Histoire des sciences divinatoires
 

 

VOYANTS, ASTROLOGUES
PROPHÈTES ET DEVINS


 

Rome antique et Empire romain

 
Vertène, Mystratès, Petosiris, Nechao ou Nechepso
Harkhebis, Chaeremon, Bérose, Aratus ou Aratos
Hipparque de Nicée, Thrasylle, Pammène

 
Dans la haute antiquité, tant dans l'ancienne Perse qu'à Babylone ou dans l'Égypte des Pharaons, les sciences divinatoires étaient un domaine réservé aux prêtres. La "haulte science" demeurait secrète et anonyme. Le nom des grands initiés n'était pas connu du public.
A Rome, ce ne fut que vers la fin du règne de Tarquin le Superbe (vers 500 av. J.-C.) que des noms de devins initiés dans la magie, l'astrologie ou la nécromancie, commencent à circuler. Les voyants de la Rome antique sont généralement d'origine étrusque (Haruspices) ou chaldéenne (Astrologues), puis, avec l'avènement de l'empire, l'influence égyptienne prévaudra.
Les supports de la voyance prédictive furent l'examen des entrailles des animaux, le vol des oiseaux, les signes fastes ou néfastes, l'interpr&aecute;tation des songes, l'interrogation des oracles.

Données sur les mots et la position des éléments:
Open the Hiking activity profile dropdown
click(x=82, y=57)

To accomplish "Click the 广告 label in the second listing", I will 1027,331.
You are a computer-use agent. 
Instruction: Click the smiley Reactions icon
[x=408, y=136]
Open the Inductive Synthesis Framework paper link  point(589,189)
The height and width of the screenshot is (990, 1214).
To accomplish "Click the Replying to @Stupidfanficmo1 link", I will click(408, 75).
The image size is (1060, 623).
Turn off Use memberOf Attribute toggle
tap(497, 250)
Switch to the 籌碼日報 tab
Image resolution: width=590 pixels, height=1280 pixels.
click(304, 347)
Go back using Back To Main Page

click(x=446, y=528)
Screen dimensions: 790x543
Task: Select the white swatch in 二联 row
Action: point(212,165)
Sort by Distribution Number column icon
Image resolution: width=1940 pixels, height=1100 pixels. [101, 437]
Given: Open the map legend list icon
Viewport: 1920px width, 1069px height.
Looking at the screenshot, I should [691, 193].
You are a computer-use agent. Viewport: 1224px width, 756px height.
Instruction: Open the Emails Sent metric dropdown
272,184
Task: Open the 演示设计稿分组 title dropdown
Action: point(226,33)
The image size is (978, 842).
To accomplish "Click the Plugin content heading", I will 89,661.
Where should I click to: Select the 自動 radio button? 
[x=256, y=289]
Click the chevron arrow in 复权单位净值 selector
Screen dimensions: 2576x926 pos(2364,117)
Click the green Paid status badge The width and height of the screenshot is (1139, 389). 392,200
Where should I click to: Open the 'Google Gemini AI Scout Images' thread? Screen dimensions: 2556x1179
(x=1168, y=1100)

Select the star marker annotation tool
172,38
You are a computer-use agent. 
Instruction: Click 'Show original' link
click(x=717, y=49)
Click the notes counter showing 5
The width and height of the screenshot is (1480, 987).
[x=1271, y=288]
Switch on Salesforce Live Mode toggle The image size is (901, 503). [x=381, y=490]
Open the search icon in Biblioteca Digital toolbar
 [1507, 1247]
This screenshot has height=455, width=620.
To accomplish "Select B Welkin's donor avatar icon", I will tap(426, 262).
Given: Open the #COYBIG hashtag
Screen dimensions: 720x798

Tâches à réaliser:
a - Les affirmations suivantes concordent-elles avec le texte sur l'histoire des sciences divinatoires ? (i) Dans la haute antiquité, les sciences divinatoires étaient réservées aux prêtres. (ii) Les voyants de la Rome antique étaient généralement d'origine grecque. (iii) Des noms de devins commencent à circuler à Rome vers la fin du règne de Tarquin le Superbe. Pour chacune, répondez par oui ou par non et citez à l'identique les mots du texte qui permettent de trancher.
b - Poursuivez le texte sur l'histoire des sciences divinatoires à partir de l'endroit où il s'arrête.
Ce matériel est distinct du texte sur l'histoire des sciences divinatoires.

Réponses attendues:
a -
(i) Oui : « les sciences divinatoires étaient un domaine réservé aux prêtres ».
(ii) Non : « Les voyants de la Rome antique sont généralement d'origine étrusque (Haruspices) ou chaldéenne (Astrologues) ».
(iii) Oui : « ce ne fut que vers la fin du règne de Tarquin le Superbe (vers 500 av. J.-C.) que des noms de devins initiés dans la magie, l'astrologie ou la nécromancie, commencent à circuler ».

b -
Vertène

Verronius (ou Vertenius, ou Vertène). D'origine étrusque, fut l'un des premiers devins romains à laisser un nom dans l'histoire. Mage attitré de Tarquin, il examinait les entrailles des animaux, étudiait les astres, leur progression dans le ciel, interprétait les phénomènes célestes comme l'apparition d'une comète ou météorologiques commes les pluies rouges ou les tornades et en retirait un enseignement prédictionnel. Tarquin adopta les pratiques divinatoires étrusques de Verronius et les imposa à Rome.
Le nom de quelques autres devins savants sont venus jusqu'à nous, notamment :

 
Mystratès (vers 450-380 av. J.-C.).

Grand voyageur, il se mit au service d'Alcibiade, puis, après sa disgrâce, à celui de Denys de Syracuse. Mystratès prédit à Camille (Marcus Furius Camillus) que Rome alors petite ville du Latium, deviendrait la cité la plus puissante de l'univers et la maîtresse du monde.

 
L'astrologie en Égypte
Petosiris (IVe siècle av. J.-C.)

En fait, l'astrologie en tant que science divinatoire, semble étrangère aux Anciens Égyptiens. S'il est avéré que des astrologues officièrent à la cour des Ptolémées, leur "art" était considéré comme un art importé. Ce n'est qu'à partir de cette dynastie et de l'immense succès du livre de Néchepso-Pétosiris que la plupart des auteurs antiques considérèrent l'Astrologie comme une science égyptienne.
Grand prêtre du dieu Thot à Hermopolis, Petosiris laissa une empreinte durable dans la petite histoire grâce à la mystérieuse consultation privée donné:e à Alexandre le Grand qui venait de chasser les Perses d'Égypte. Le monarque remercia le prêtre en faisant réparer les destructions opérées par l'envahisseur à son temple. Les fameuses tables astrologiques dont on lui attribue la paternité furent publiées en se réclamant de l'autorité du roi.
En fait, selon certains auteurs, ces tables attribuées à Petosiris se trouvaient déjà dans un ouvrage plus ancien dont il reste peu d'extraits : le Salmeschoiniaka.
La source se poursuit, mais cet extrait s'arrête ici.